We basically told him that he had two choices when something bad happens to you. You can become angry and bitter and blame everyone else. Or you can see the adversity for what it is, a chance to demonstrate the depth of your character. The choice is up to you.
I remember him crying, "Having character sucks."
And I corrected him, "No, it is the building of character that sucks. And it does suck big time."
In the end he went to the game, sat in the dugout with them, and cheered and supported his team. I could not have been prouder of him. If that was a glimpse of the kind of man he will grow into, I consider myself a success.

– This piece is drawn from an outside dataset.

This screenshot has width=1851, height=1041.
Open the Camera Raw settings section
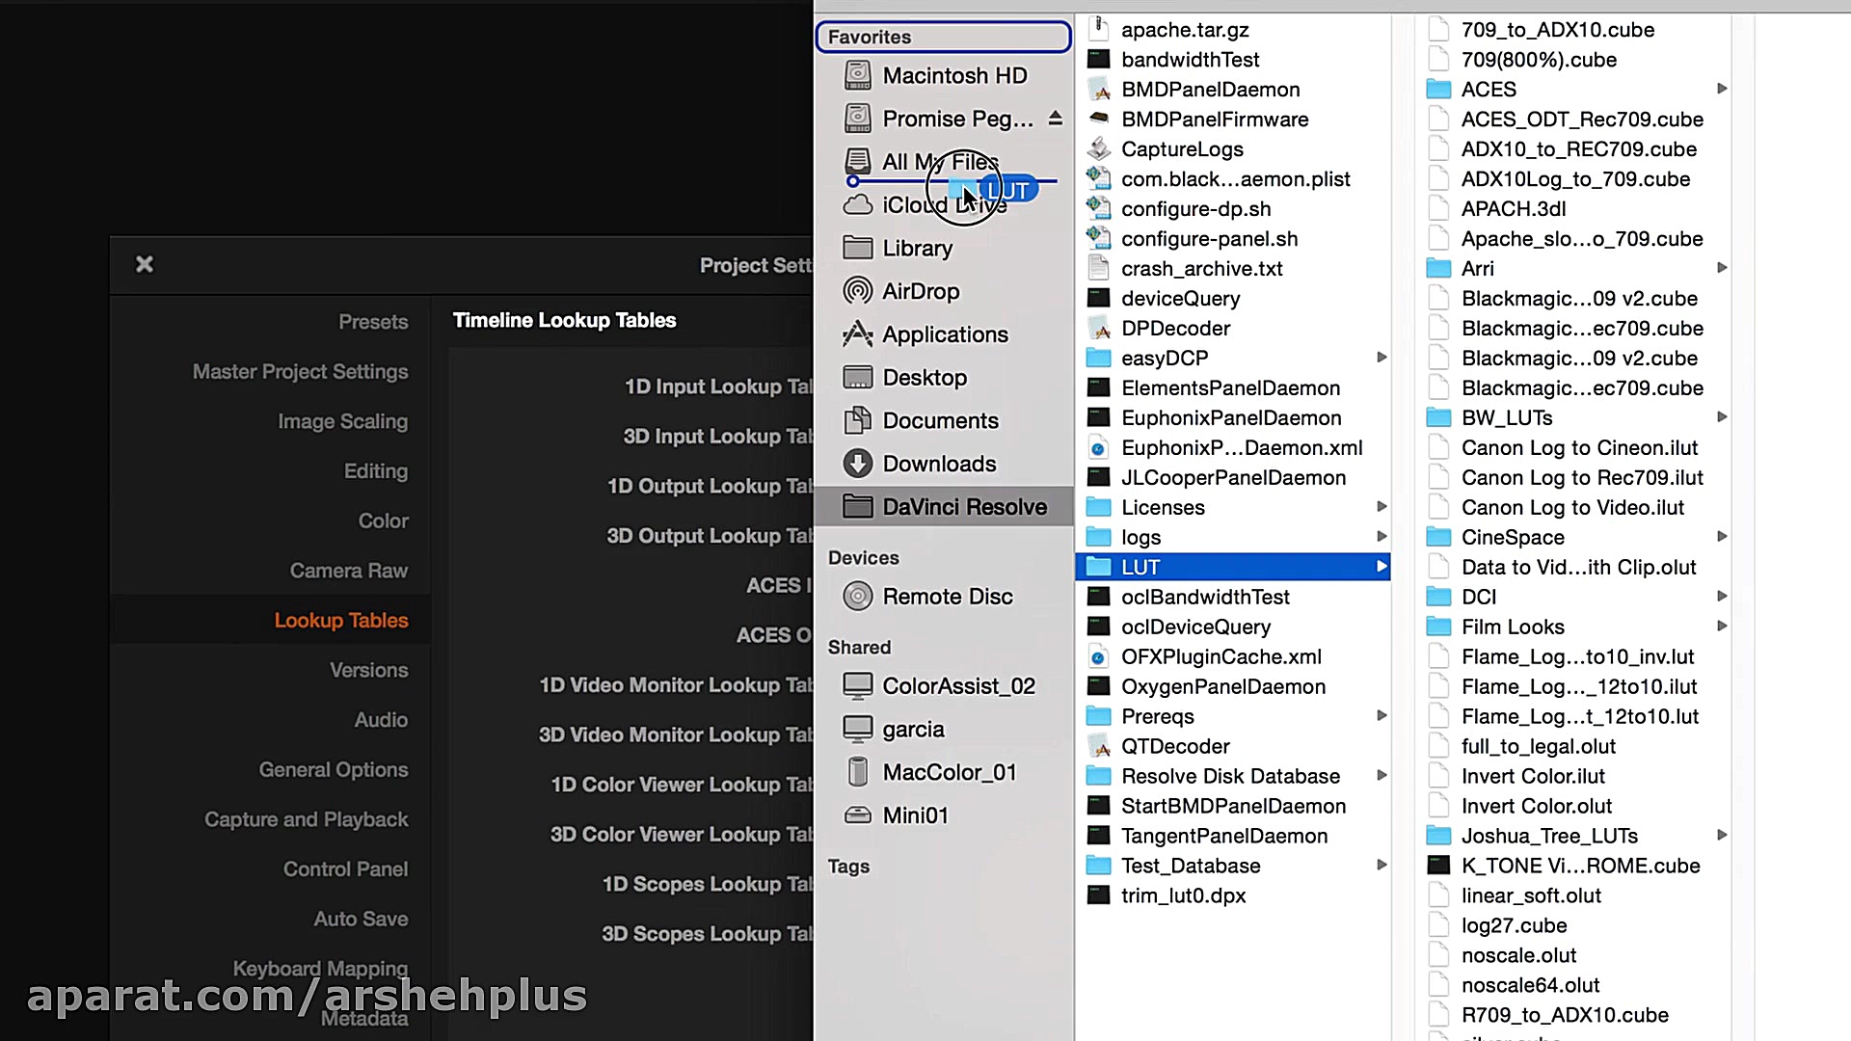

Back to the conversation I overheard. The father related how he became angry and confronted the coach during a game, not privately, not in the spirit of what can my son do to get more playing time, but in a demanding and belligerent manner. And when the coach would not immediately put his son into the game, the father pulled his son out of the dugout, making a scene, and brought him home.
This father had the opportunity to teach his child about character and he chose not to. Instead of taking his concerns to the coach privately or going with his son to the coach and asking what he could do to get more playing time, he was demanding and obnoxious. I cringed as he said this with a bravado that implied he still felt justified in his behavior.